Tag Archives: jobs for veterans

Three Reasons You Need an Outstanding Resume

You Won’t Guess Any of Them

2-½ minutes to read

Most experts acknowledge your resume won’t get you a job. But, they say, an outstanding resume should get you an interview. The mere fact these experts tell you to aim for an interview tells you their mindset. You’re a beggar hoping and praying to get called in. (See my post on why you want a meeting not an interview.) Though the conventional reason is wrong, you still need a dynamite resume.

Three Reasons You Need an Outstanding Resume

It's not about getting you a job or even an interview. Your resume clarifies the tactical plan you need to follow to get the job you want.

The Internet Is Your Resume

Resume experts focus on how to write a resume that will get through an Automated Tracking System. Most ATSs select about 2% of candidates. In other words, the experts want you taking 1 in 50 shots at getting the 20% of jobs that companies advertise. Smart job-hunters don’t need a resume for this purpose.

Your online presence is your real resume. When a hiring manager or recruiter wants to size you up for a job, he’ll look at LinkedIn. So it seems like you could print out a copy of your LinkedIn profile and use it for a resume. If only it were so easy.

First, your LinkedIn profile should contain much more information than your resume. Think of LinkedIn as the documentary of your professional prospects. Then your resume is the preview of coming attraction. Second, LinkedIn is formatted for online viewing. It will look terrible printed out.

The good news is you don’t have to start from scratch. A solid LinkedIn profile should be the foundation for an outstanding resume. That way, you brand yourself, by sending a consistent message about the value you’ll bring to an organization.

--*--

▸ **Tasks and exercises**
A. Can you reproduce the resume post word for word from "Your online presence" to "were so easy."?
B. Does the resume post agree with each statement below? Answer yes or no for each and quote the words that decide it: (i) Most ATSs select about 2% of candidates. (ii) A LinkedIn profile should hold less information than a resume. (iii) A resume has to be built from scratch, apart from LinkedIn.

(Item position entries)
--*--

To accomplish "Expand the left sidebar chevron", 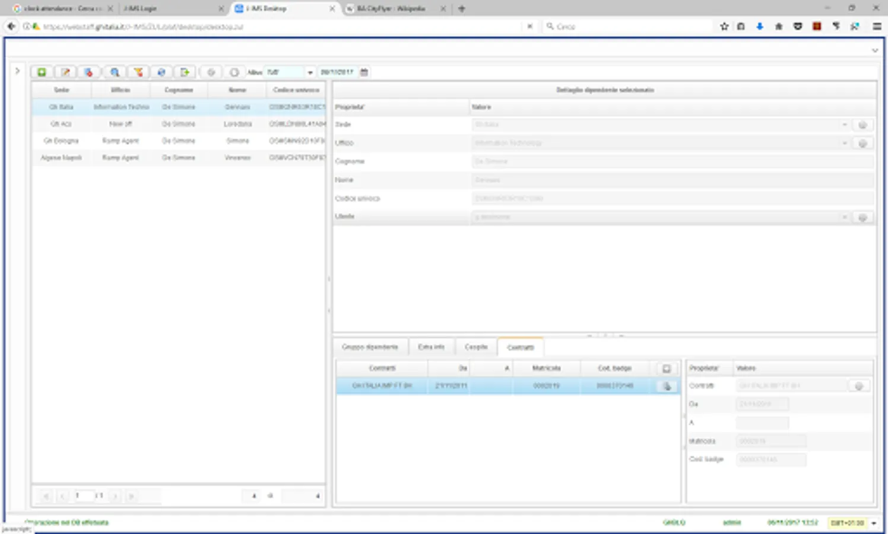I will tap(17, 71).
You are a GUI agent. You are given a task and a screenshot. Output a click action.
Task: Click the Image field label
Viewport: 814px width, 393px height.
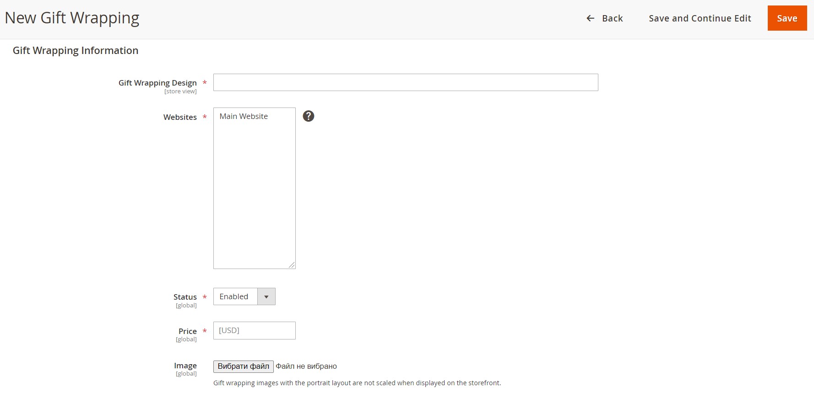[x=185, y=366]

--*--

▸ **Solutions to the exercise**
A.
Your online presence is your real resume. When a hiring manager or recruiter wants to size you up for a job, he’ll look at LinkedIn. So it seems like you could print out a copy of your LinkedIn profile and use it for a resume. If only it were so easy.

B.
(i) Yes: "Most ATSs select about 2% of candidates."
(ii) No: "your LinkedIn profile should contain much more information than your resume."
(iii) No: "The good news is you don’t have to start from scratch."